Depois de uma pequena pausa para montar a parafernália necessária, inicia-se um concerto de uma intensidade rara. O pequeno Uwe Nolte e o gigante Andreas Arndt, muito bem acompanhados por uma secção rítmica coesa mas que não lhes remove qualquer protagonismo, conduzem com uma mestria genial uma actuação que percorre alguns dos melhores momentos de Orplid e Barditus.
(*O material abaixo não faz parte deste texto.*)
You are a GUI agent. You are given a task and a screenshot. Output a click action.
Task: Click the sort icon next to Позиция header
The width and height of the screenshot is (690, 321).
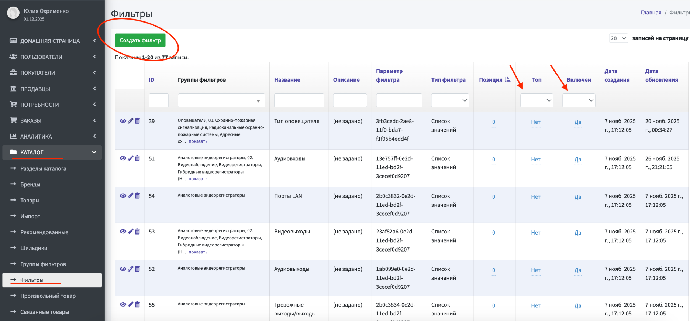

Mesmo para quem já viu os germânicos ao vivo, é impressionante a emotividade, expressividade e sentimento que Uwe coloca em cada nota que canta, em que o espaço nunca foi tão apropriado como agora - na Casa de Teatro Uwe sentir-se-á concerteza em casa, já que nos brinda com uma prestação que tem tanto de música como de caracterização.
Mas seria de todo injusto não destacar a única música em que Andreas nos brinda com a sua voz suave e, descarregando melancolia por todos os poros, nos guia ajudado pelos hábeis dedos que dedilham a guitarra numa viagem a um recanto negro dentro de cada um de nós, onde olhamos de frente para o abismo que reside no nosso interior. Na actuação mais longa da noite, merecidamente, percebe-se porque é que este é um dos projectos que devemos seguir com mais atenção, com uma discografia atrás de si que dispensa apresentações mas que, esperamos, tenha muitos mais capítulos à sua frente.
E, claro, tivemos Ian Read. Acompanhado dos músicos de Orplid e Barditus, demonstrou-nos (se preciso fosse) porque é uma das vozes mais respeitadas do todo o espectro musical, e do Folk em particular. Já antes, durante a tarde, tinha passado algumas horas a discursar sobre alguns dos seus assuntos preferidos, como a mitologia nórdica ou a origem das runas, numa conferência com uma adesão também ela muito interessante, e que faz despertar a vontade que mais eventos deste tipo sejam realizados no futuro.
No que diz respeito à música, foi uma actuação bastante breve, mas mesmo assim muito especial. Bem humorado e visivelmente agradado por estar em Portugal - uma terra que, segundo o próprio, adora - iniciou uma passagem por alguns dos seus momentos mais memoráveis.
Quando passados menos de meia dúzia de temas os membros da incarnação desta noite de Fire + Ice recolhem ao
backstage, percebemos que a actuação não iria ser muito maior. De qualquer forma, ainda houve palmas suficientes para obrigar Ian Read a regressar duas vezes, para interpretar a solo duas músicas tradicionais britânicas, num vislumbre de porque é que a sua chama brilha de forma tão intensa no panorama musical internacional.
Very well, old chap.
Para a memória ficará sem dúvida mais uma noite especial em Sintra. Atrevo-me a dizer que não haverá provavelmente outro lugar melhor para se apreciar momentos como os de ontem. Até à próxima!